Ms. Lautar decided to use Baltimore Green Space’s community activism model to protect these mini forests. Today, the group supports neighborhood “forest stewards” who take the lead in caring for woods.
On one recent morning, for instance, Charles Brown was working on the edge of the remaining half acre of Wilson Woods. Mr. Brown, a retired cab driver, comes by every few days to work on the trail, pull out invasive vines, or plant new seedlings.
“I used to drive by this every day and didn’t notice it,” he says. Now, it’s one of the places in his neighborhood that gives him joy. “It’s peaceful. You get a sense of accomplishment.” He pauses and gives a wry smile known to gardeners everywhere. “If you ever finish anything.”
Meanwhile, Mr. Berry’s Springfield Woods has become a showcase for urban forest patches. Since Baltimore Green Space began its partnership with him, volunteers from around the neighborhood and beyond have come into the woods to pull out the poison ivy, build trails, and haul out trash.
“We found everything in here from a vacuum cleaner to an old gun,” Mr. Berry says.

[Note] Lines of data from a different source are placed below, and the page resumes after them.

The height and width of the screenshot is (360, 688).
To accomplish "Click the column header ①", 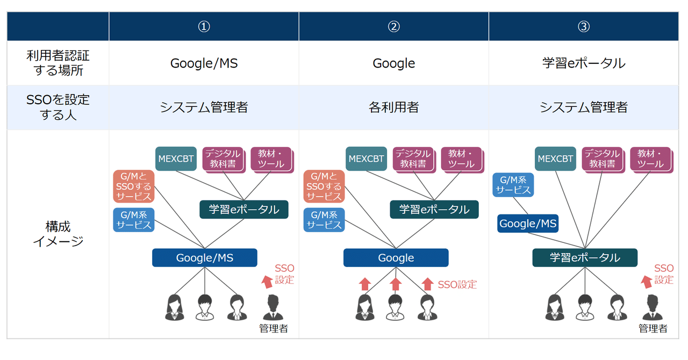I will click(x=204, y=26).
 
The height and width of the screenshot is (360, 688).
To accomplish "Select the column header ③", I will click(x=583, y=26).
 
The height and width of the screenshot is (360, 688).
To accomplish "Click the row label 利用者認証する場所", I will click(x=58, y=63).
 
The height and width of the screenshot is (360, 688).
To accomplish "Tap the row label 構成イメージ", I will click(x=58, y=234).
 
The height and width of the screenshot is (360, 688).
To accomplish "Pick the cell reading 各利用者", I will click(x=393, y=107).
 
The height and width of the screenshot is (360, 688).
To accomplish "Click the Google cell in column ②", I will click(x=393, y=63).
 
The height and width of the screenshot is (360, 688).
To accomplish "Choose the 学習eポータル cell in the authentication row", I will click(x=583, y=63).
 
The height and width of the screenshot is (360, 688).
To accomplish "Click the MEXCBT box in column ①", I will click(x=176, y=159).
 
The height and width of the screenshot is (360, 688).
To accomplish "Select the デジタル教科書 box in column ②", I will click(x=413, y=159).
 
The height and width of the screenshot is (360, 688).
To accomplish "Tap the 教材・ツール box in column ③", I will click(x=650, y=159).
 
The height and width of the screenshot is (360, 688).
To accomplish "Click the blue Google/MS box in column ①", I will click(x=204, y=258).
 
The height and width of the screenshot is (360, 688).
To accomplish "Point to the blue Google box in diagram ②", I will click(x=396, y=258).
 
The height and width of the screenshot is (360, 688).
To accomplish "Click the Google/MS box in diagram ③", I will click(x=528, y=224).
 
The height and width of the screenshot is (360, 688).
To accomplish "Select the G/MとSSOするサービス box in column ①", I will click(x=133, y=186).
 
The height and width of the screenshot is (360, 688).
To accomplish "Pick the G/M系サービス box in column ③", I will click(x=513, y=185).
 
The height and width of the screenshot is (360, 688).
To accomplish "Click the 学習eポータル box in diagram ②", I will click(x=434, y=210).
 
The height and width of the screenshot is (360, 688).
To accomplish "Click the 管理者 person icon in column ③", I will click(x=653, y=308).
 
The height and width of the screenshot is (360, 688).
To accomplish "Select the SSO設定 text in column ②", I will click(x=457, y=285).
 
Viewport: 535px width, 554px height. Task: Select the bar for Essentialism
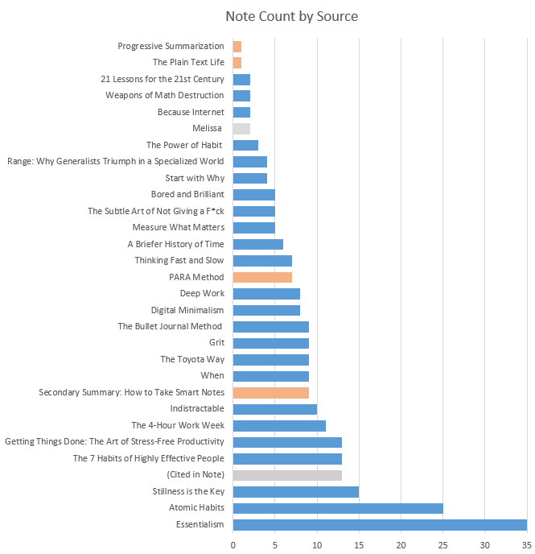coord(379,524)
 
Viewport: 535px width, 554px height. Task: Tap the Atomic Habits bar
coord(337,508)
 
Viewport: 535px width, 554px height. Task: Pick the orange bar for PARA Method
coord(261,277)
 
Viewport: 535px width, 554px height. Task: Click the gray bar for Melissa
coord(241,128)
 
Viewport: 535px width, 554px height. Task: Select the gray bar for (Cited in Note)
coord(286,475)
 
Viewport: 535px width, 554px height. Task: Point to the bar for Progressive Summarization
coord(237,46)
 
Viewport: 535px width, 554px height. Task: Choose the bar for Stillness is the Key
coord(295,491)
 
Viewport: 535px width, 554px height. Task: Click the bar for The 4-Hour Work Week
coord(278,425)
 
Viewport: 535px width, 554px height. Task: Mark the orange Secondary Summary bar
coord(270,392)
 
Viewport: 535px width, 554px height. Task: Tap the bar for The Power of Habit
coord(245,145)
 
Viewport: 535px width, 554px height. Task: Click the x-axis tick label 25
coord(442,545)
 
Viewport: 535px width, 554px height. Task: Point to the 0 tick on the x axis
coord(233,545)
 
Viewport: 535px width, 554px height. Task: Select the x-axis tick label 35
coord(526,545)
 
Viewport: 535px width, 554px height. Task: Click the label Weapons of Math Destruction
coord(164,95)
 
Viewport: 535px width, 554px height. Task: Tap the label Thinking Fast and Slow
coord(179,260)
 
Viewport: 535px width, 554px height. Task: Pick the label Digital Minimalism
coord(187,310)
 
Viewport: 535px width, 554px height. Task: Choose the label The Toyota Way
coord(191,359)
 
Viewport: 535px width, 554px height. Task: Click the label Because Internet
coord(191,112)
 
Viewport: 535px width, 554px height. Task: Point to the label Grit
coord(216,343)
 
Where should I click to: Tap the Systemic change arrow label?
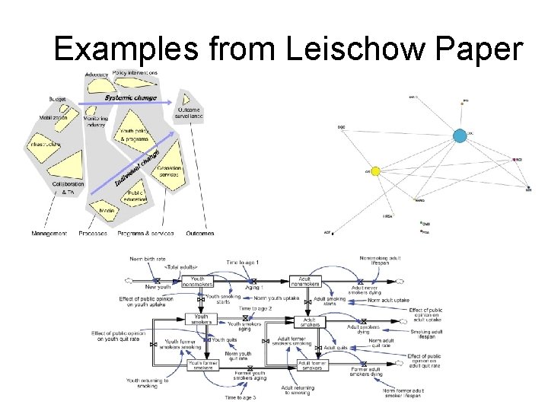(x=130, y=97)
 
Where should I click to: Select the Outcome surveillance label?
(x=188, y=113)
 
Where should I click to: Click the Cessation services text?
(x=168, y=171)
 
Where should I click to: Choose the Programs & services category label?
(x=145, y=234)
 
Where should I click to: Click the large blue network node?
(x=460, y=136)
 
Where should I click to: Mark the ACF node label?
(x=327, y=231)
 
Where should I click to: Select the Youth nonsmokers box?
(x=197, y=282)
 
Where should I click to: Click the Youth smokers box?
(x=201, y=320)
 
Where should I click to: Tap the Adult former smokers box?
(x=312, y=365)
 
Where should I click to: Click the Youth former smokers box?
(x=202, y=365)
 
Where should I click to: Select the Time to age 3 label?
(x=240, y=397)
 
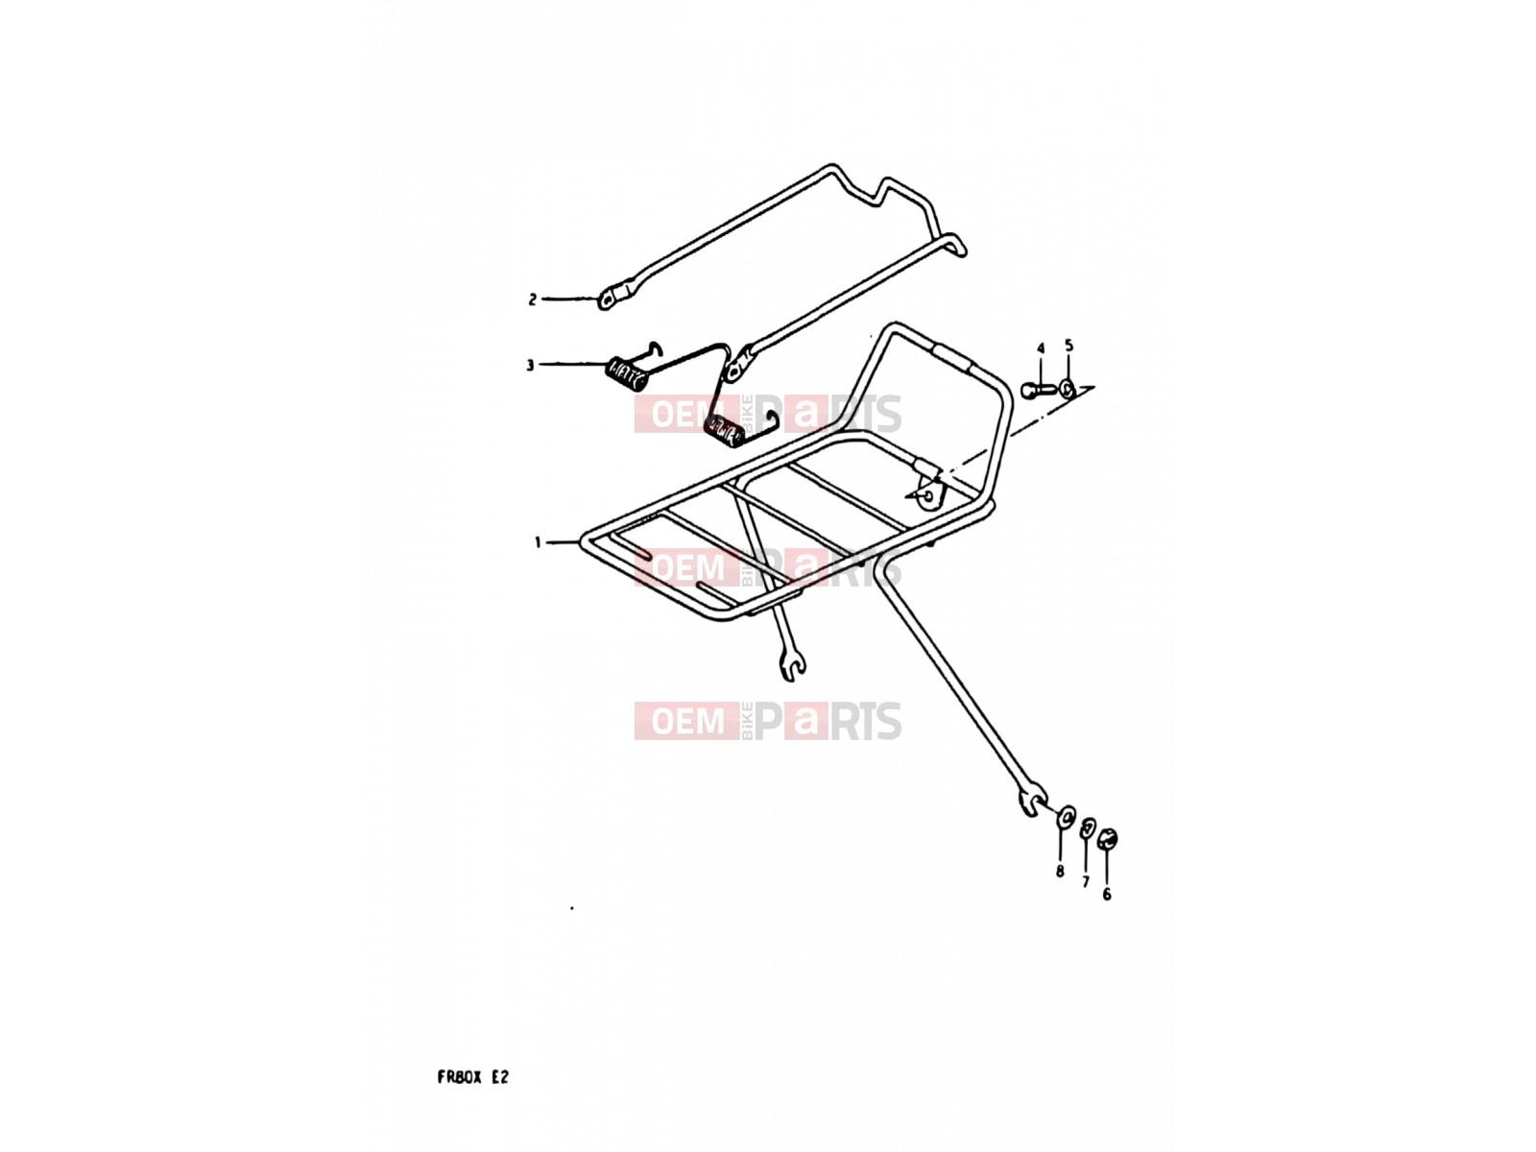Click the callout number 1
[538, 542]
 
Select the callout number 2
[533, 300]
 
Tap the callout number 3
[530, 365]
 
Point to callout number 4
[1041, 348]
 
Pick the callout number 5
[1068, 346]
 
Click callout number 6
[1106, 895]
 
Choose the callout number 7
[1086, 882]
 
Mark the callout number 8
[1060, 872]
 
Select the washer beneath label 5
[1068, 387]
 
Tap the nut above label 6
[1107, 837]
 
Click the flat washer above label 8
[1066, 816]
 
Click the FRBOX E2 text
[473, 1077]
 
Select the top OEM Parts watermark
[768, 414]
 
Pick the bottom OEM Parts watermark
[768, 721]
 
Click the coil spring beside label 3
[626, 375]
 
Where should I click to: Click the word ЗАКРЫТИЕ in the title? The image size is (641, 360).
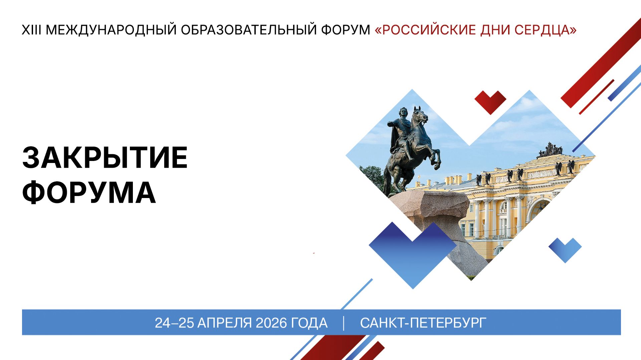105,158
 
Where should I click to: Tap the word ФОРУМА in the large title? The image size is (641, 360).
89,193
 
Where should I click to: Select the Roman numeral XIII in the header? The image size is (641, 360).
31,30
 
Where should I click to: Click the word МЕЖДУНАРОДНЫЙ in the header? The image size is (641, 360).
111,30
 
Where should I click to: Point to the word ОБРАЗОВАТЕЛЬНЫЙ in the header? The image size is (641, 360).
249,30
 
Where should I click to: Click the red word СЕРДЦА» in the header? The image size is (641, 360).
545,30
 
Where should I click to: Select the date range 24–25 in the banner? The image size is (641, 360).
174,323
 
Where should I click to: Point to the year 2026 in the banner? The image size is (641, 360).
271,323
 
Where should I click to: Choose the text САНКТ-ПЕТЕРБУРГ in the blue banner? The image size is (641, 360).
423,323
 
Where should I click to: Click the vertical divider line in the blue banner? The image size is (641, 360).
344,323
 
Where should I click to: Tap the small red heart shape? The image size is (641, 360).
490,101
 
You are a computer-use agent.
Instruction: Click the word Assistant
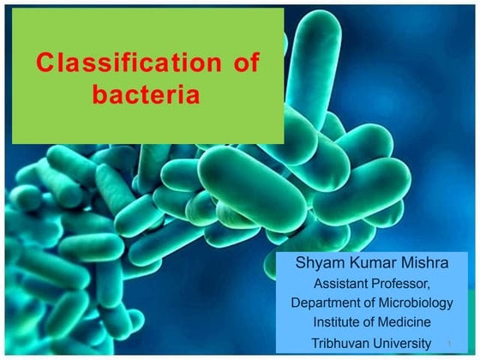click(x=345, y=283)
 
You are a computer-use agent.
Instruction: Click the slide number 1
click(x=449, y=344)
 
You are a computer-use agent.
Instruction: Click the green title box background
click(x=146, y=124)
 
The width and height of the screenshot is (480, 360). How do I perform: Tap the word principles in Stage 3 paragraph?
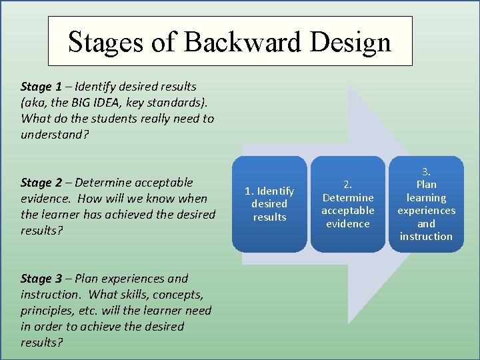click(48, 311)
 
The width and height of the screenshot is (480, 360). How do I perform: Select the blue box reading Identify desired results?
click(269, 204)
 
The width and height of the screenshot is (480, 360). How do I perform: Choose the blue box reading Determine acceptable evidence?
click(347, 204)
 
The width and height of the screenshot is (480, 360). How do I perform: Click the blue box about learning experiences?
click(426, 204)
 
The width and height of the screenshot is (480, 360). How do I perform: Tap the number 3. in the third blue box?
click(426, 172)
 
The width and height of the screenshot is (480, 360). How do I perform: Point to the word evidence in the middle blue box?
click(347, 224)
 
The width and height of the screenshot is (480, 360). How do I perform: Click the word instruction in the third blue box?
click(426, 237)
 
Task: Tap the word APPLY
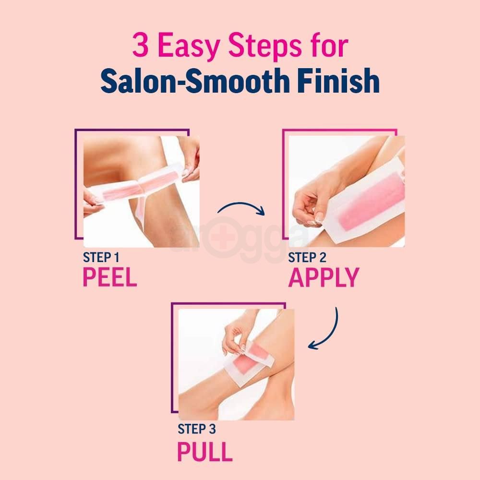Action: [324, 277]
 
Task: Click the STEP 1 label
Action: [102, 257]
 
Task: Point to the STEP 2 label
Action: [307, 257]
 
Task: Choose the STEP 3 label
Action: [197, 429]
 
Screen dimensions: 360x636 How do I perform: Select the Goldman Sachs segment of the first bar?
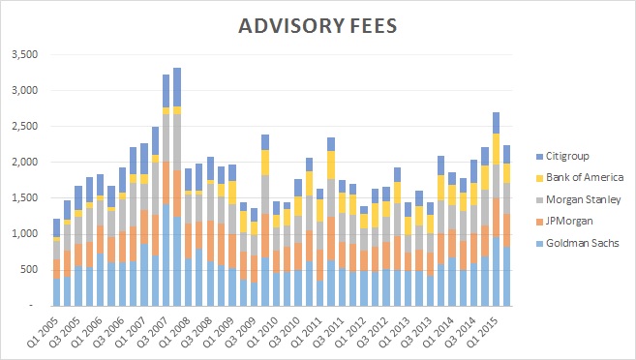coord(56,291)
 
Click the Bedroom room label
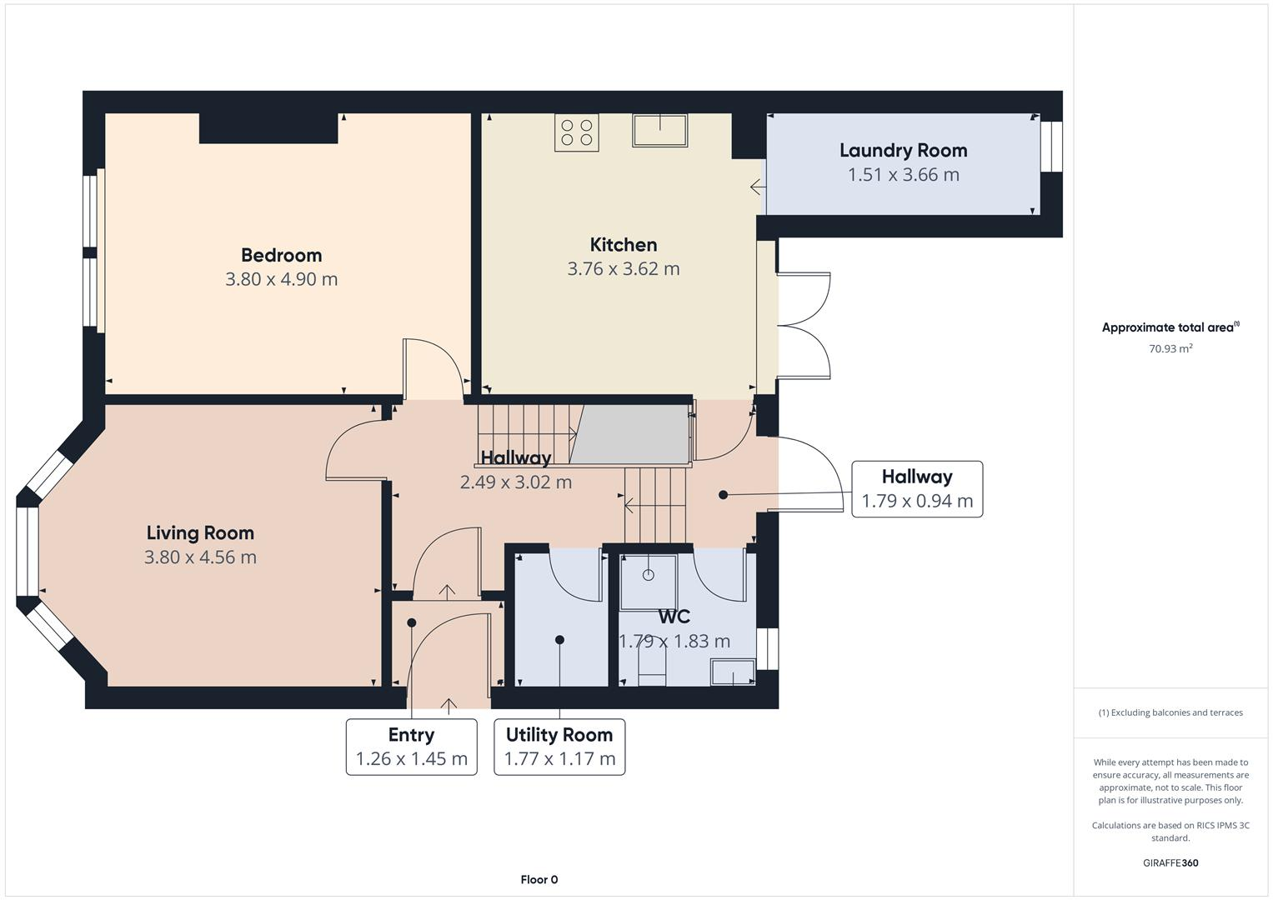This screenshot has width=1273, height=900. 281,255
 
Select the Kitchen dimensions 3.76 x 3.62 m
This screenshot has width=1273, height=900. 623,269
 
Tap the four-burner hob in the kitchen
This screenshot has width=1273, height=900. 577,132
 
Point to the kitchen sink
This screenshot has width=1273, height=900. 659,131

Now there are benches and clearings and a sign at the edge of the forest welcoming visitors. Mr. Berry and Baltimore Green Space have hosted events in the woods, including an edible hike, in which participants cook food harvested from the forest. When the group recently organized a “haunted woods” evening, more than 90 people attended. There is still trash, but much less of it, and Mr. Berry has watched as the same neighbors who once used the woods as a dump now yell at people throwing litter from their cars.
“Between the tree canopy and the urban forestry here we are making a difference,” says Mr. Dihle. “It all ties together. ... It ties into social equity, into climate adaption, everything.”